One of the things we encouraged our companies to do is send weekly investor updates via email.

The original format for these weekly updates was as follows:

  1. Key Accomplishments & Lessons Learned
  2. Next Steps & Goals
  3. How You (Investors / Mentors) Can Help

Simple and concise. We designed the updates to highlight what was important, specifically learning and focus. We wanted investors to understand how well (or not) companies were executing through the Year One Labs process, and what the results were of their efforts.

Every update had a call to action for investors. This was very important: We wanted to make sure that the startups were proactively seeking help. People are busy, and even with the best intentions they can’t be of value unless provided with precise instructions and goals. That’s absolutely the responsibility of entrepreneurs – You can’t automatically expect mentors to proactively help (although they may from time to time.)

Since Year One Labs, the companies have continued to send updates. Some more regularly than others. The updates have changed over time as the companies evolve. One company includes “Recent Successes” right alongside “Recent Fails.” Humbling, for sure. But also helpful. It shows a good level of intellectual honesty, and also helps the company ask for the right kind of help.

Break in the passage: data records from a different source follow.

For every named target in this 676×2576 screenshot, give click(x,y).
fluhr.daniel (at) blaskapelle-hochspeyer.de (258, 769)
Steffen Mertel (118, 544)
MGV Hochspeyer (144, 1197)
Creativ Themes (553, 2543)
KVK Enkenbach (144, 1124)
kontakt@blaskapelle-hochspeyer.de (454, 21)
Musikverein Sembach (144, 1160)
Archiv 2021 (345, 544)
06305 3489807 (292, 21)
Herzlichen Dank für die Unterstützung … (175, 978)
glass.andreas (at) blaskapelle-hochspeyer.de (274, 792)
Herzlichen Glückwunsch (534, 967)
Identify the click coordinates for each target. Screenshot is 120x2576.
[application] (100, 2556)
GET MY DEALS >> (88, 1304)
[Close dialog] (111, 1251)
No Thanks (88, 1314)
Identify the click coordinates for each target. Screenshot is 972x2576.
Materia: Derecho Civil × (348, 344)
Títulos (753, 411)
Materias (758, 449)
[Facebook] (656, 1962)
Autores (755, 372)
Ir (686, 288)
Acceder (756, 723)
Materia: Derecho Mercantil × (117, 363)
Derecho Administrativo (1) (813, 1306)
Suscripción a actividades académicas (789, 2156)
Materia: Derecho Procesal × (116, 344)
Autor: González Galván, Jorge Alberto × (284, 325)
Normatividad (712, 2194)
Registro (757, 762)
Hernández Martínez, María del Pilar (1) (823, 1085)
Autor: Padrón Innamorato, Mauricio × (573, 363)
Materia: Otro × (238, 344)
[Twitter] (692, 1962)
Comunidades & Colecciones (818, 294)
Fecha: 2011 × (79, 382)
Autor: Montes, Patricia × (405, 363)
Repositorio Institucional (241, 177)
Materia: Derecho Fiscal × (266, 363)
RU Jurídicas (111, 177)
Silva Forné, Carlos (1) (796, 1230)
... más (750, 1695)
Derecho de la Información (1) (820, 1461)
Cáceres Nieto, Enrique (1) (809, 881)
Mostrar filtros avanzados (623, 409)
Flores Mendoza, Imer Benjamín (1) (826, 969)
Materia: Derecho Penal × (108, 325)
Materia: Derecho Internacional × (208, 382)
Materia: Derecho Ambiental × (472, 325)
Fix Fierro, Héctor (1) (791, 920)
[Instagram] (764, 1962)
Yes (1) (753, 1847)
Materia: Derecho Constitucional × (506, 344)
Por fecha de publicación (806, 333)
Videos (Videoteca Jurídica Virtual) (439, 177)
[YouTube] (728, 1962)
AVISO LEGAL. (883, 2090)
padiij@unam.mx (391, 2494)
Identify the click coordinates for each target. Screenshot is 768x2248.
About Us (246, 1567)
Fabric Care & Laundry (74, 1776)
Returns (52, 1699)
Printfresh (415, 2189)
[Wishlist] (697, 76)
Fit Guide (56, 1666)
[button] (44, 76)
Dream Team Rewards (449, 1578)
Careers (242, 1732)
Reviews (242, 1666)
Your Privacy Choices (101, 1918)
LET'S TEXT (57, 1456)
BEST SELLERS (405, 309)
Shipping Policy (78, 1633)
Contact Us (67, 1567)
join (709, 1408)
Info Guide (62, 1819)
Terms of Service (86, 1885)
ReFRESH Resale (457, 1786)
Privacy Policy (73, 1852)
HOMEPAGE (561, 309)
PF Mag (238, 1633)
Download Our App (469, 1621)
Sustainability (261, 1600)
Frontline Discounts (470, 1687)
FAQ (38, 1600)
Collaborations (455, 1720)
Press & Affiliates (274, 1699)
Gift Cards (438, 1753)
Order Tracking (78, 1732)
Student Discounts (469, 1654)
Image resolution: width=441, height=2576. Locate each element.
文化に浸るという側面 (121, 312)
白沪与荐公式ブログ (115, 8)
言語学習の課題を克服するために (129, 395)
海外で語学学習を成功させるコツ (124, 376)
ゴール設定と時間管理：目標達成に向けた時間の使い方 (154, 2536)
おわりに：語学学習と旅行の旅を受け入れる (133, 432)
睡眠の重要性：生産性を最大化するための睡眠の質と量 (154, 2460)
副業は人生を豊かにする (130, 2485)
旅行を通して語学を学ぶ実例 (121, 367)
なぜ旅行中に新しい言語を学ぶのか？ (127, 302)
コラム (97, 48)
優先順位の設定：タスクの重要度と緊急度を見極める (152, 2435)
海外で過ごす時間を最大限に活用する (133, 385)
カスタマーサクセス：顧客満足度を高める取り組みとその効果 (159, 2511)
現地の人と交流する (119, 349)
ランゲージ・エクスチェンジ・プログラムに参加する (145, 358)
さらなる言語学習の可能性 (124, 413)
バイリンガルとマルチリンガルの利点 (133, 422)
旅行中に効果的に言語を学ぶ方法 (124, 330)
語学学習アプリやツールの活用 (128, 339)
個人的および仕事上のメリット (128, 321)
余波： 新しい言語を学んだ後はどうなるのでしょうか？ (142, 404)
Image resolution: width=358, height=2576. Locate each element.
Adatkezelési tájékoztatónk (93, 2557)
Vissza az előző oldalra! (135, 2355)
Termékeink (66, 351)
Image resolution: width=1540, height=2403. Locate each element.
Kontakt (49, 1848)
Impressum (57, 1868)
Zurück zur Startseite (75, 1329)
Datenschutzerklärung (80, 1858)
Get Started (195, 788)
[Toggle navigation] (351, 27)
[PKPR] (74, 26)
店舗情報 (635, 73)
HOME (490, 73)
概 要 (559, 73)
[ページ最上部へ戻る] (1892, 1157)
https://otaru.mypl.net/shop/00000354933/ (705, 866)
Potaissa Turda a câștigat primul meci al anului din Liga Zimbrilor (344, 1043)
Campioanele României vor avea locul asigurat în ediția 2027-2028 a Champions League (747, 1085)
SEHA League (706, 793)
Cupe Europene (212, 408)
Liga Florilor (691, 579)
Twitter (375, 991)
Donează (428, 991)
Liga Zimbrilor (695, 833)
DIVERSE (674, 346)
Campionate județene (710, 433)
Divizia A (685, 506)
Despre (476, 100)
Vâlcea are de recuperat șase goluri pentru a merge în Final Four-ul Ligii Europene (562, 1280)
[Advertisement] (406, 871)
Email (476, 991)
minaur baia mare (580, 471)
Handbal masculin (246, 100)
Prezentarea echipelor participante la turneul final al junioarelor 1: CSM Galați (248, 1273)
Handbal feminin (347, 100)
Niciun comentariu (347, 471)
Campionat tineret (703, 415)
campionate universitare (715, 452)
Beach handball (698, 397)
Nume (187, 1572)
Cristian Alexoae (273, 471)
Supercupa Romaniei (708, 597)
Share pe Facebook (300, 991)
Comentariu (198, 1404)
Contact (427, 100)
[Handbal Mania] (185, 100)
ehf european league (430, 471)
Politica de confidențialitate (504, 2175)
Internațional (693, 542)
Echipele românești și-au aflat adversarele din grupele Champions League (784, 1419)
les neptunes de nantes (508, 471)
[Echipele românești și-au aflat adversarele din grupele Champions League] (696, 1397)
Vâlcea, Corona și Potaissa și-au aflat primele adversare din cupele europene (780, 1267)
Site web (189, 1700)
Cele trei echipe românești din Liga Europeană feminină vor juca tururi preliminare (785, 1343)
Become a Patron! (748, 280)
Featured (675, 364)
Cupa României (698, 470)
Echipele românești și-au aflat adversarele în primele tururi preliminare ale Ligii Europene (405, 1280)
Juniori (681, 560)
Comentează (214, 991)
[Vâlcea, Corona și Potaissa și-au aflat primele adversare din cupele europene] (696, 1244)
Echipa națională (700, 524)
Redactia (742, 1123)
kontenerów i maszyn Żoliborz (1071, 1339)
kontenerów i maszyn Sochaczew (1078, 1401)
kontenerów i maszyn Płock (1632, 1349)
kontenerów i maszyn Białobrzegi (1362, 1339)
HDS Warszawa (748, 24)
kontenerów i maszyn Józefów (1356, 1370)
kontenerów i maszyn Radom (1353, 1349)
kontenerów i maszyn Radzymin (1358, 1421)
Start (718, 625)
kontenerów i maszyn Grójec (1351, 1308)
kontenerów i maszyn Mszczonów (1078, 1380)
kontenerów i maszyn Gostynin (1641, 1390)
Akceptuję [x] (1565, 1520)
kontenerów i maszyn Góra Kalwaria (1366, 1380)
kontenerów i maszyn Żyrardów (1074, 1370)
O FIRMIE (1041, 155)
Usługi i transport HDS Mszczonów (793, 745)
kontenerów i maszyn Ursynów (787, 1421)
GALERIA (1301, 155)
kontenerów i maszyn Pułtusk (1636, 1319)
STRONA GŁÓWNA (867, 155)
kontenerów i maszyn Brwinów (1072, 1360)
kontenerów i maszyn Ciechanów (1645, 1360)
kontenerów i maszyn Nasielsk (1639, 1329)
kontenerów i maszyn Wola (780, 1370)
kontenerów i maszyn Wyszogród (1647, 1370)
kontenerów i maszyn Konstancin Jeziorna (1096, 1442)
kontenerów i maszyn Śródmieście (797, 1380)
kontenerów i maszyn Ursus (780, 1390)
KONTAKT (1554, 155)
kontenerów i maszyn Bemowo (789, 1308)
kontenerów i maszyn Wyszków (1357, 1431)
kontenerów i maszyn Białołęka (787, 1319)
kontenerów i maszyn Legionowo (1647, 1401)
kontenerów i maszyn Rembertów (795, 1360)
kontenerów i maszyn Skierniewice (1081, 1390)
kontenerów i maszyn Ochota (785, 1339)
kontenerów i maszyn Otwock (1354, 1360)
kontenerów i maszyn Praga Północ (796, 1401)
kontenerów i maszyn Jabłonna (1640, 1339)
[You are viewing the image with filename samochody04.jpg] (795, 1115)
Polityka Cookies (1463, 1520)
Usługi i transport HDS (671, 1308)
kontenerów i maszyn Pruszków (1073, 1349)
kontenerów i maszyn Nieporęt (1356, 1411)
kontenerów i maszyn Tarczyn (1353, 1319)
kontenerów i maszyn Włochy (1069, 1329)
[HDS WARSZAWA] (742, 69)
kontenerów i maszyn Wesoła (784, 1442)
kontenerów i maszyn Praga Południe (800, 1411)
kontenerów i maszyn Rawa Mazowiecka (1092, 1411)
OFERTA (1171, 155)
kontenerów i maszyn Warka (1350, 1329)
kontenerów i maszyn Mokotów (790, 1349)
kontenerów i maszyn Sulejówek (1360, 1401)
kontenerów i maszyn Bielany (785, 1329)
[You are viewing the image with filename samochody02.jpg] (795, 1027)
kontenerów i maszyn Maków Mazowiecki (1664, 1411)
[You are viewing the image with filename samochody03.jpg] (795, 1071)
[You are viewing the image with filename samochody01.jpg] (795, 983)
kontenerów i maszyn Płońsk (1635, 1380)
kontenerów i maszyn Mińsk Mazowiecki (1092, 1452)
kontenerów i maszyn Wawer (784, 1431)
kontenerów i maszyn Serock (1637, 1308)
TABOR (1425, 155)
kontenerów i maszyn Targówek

Often vanity metrics sneak into the updates. But that’s OK. They can -at least at a surface level- help create momentum and excitement, which is important. You want your investor and mentor network talking about you, promoting you, and keeping you top-of-mind as much as possible. Graphs that are up and to the right help in that regard…

Although I stay in regular contact with the Year One Labs companies I still enjoy the updates. They’re a snapshot of what’s going on, a “re-synch” around how each company is doing and where I can step in to help. They also tend to reveal more than what’s being said in the updates themselves, which helps me identify problems or bring up subjects with the startups that are challenging but important.

Investor communication is absolutely essential. The minute you go dark, investors get scared. Worse, investors become indifferent. You’re probably not their only investment, and you’re certainly not what they stay up at night worrying about. Indifference is awful, and when it happens, you’ll feel very alone.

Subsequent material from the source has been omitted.